NavDP flips the script on robot navigation by applying diffusion policies—usually reserved for manipulation tasks—to real-time mapless navigation. Its standout feature is how it uses privileged information during training to close the sim-to-real gap without ever touching real-world robot data. This repo from Shanghai AI Lab packs not just the core NavDP model but also a robust IsaacSim-based benchmark suite that tests navigation in cluttered, realistic indoor scenes.
what NavDP does: mapless navigation powered by diffusion policies with privileged guidance
NavDP is an end-to-end system designed for robot navigation without relying on traditional mapping or localization. Instead of building explicit maps, it learns policies that navigate directly from raw visual inputs. The core innovation is leveraging a diffusion policy architecture, which has been more common in robotic manipulation, for navigation tasks. This approach provides a probabilistic framework that can model multi-modal actions and complex decision spaces.
The model incorporates privileged information during training—additional data available in simulation but not at deployment time—to guide learning and improve sim-to-real transfer. This is crucial because it allows the system to generalize without requiring real-world robot data, a significant hurdle in robot navigation.
The repo also includes the InternVLA-N1 System-1 Benchmark, built on NVIDIA’s IsaacSim 4.2.0 and IsaacLab 1.2.0 platforms. This benchmark suite encompasses a variety of navigation tasks:
- No-goal exploration
- Point-goal navigation
- Image-goal navigation
These tasks are tested across diverse indoor environments including cluttered home and commercial scenes, providing a realistic challenge for navigation algorithms.
The benchmark supports 8 baseline methods such as DD-PPO, iPlanner, ViPlanner, GNM, ViNT, NoMad, NavDP itself, and LoGoPlanner. It features a decoupled HTTP API evaluation framework, allowing flexible integration and method comparison.
A key highlight is the system’s cross-embodiment generalization, meaning the learned policies can transfer across different robot platforms simulated without real-world data. This is enabled by a highly efficient simulation data generation pipeline.

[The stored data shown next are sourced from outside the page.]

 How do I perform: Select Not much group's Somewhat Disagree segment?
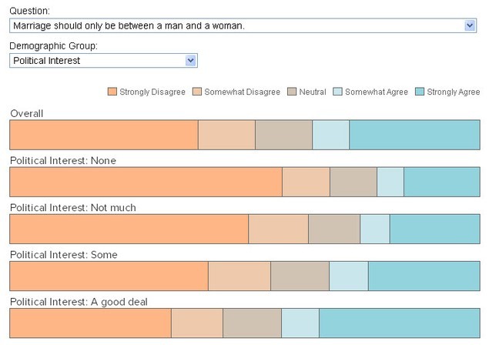[x=279, y=229]
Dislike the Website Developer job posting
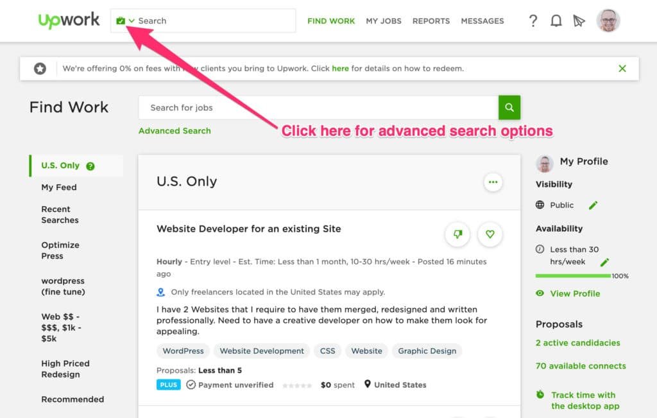 (457, 234)
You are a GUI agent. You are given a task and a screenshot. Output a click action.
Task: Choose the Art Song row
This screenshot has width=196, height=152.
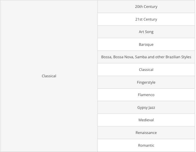(x=146, y=32)
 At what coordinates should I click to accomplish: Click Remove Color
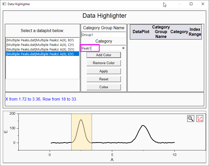(x=103, y=63)
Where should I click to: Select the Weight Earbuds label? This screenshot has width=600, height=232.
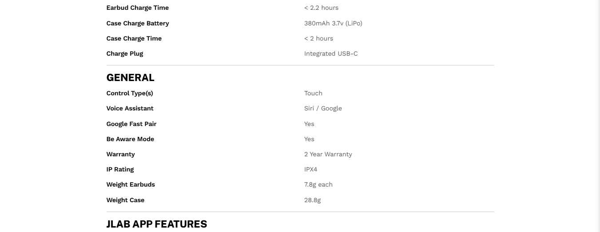(131, 184)
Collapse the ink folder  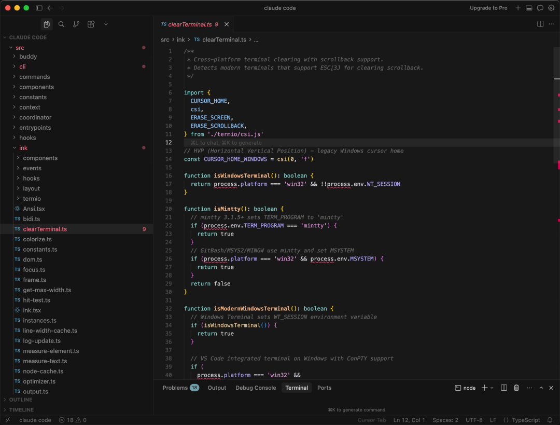(23, 148)
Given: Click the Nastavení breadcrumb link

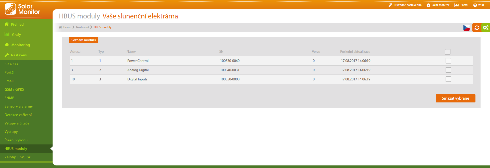Looking at the screenshot, I should click(x=82, y=27).

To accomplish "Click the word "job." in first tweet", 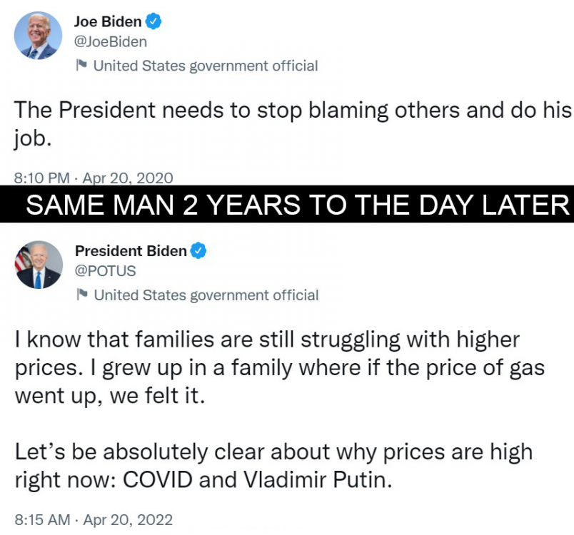I will [x=33, y=139].
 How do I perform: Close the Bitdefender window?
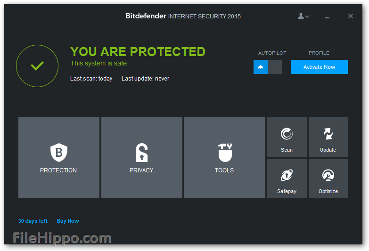point(351,16)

The project also offers an open-sourced deployment process based on LeKiwi hardware, demonstrating how to bring the simulation-trained policies into a real robot setup.
technical strengths and design tradeoffs in NavDP
What sets NavDP apart is its use of diffusion policy for navigation. Diffusion models provide a way to represent complex, multi-modal distributions over actions, which suits the uncertainty and variability in navigation decisions. Applying this concept, previously more common in manipulation, to navigation is a notable architectural choice.
The integration of privileged information during training acts as a form of supervised guidance. This helps to overcome the typical sim-to-real gap that plagues robotic systems trained solely in simulation. Without any real-world robot data, NavDP still manages to generalize well, which is impressive.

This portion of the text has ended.